TASKS TO CARRY OUT:
1. Write out the passage about the Arts & Faith Top 100 word for word, starting with "The 2011 list" and going on through "before the Oscars.".
2. According to the passage about the Arts & Faith Top 100, in what year did Image journal take over the Arts & Faith discussion board?

PAGE TEXT:
· · · · ·

“Read not the Times, read the eternities,” Thoreau advised. The 2011 Arts & Faith Top 100 Films, released shortly prior to the 83rd Academy Awards, won’t make the headlines of the Times—but if you prefer to scrutinize the eternities, you might want to skip the Oscars and check out the Arts & Faith Top 100.
The 2011 list is the second edition of the Arts & Faith Top 100 conducted under the aegis ofImage journal, which assumed responsibility for the Arts & Faith discussion board in 2009. Also out is the Top 25 Horror Films List. Arts & Faith is to publish a new Top 25 list based on some fascinating element of genre or theme on an annual basis, to be released just before the Oscars.
ArtsandFaith.com is an open online community with roots going back to 1999, and the Top 100 is an expression of this community’s ongoing discussions about how mystery and meaning can be discerned in works of art.

· · · · ·

DATASET ROWS:

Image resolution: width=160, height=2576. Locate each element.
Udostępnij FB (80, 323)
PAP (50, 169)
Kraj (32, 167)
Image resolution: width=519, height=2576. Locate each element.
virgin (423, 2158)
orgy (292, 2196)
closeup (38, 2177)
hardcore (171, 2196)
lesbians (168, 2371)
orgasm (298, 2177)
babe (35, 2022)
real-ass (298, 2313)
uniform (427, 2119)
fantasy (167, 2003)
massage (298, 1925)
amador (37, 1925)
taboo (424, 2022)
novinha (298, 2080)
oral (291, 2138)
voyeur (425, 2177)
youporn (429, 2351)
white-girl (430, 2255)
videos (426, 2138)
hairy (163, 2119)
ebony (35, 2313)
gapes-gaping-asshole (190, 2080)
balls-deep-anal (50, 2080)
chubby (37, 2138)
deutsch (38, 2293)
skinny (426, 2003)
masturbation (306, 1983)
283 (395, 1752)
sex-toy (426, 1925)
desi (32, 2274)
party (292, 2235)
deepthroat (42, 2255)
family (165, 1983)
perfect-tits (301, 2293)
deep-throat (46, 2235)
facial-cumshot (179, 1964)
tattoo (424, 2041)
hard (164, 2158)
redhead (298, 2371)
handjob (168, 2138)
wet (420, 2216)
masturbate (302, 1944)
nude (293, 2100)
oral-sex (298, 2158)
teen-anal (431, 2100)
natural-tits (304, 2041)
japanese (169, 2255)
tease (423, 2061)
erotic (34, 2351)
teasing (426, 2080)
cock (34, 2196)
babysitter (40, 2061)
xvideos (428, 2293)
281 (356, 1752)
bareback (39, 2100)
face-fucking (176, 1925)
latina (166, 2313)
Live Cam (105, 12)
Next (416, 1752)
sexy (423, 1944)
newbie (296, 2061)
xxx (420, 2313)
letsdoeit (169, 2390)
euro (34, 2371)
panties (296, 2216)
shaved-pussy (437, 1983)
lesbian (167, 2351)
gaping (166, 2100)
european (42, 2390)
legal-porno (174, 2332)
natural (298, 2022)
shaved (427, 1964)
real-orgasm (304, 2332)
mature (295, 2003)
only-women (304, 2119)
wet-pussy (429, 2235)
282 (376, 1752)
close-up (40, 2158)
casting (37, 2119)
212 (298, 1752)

· · · · ·

ANSWER SET:
1.
The 2011 list is the second edition of the Arts & Faith Top 100 conducted under the aegis ofImage journal, which assumed responsibility for the Arts & Faith discussion board in 2009. Also out is the Top 25 Horror Films List. Arts & Faith is to publish a new Top 25 list based on some fascinating element of genre or theme on an annual basis, to be released just before the Oscars.

2. 2009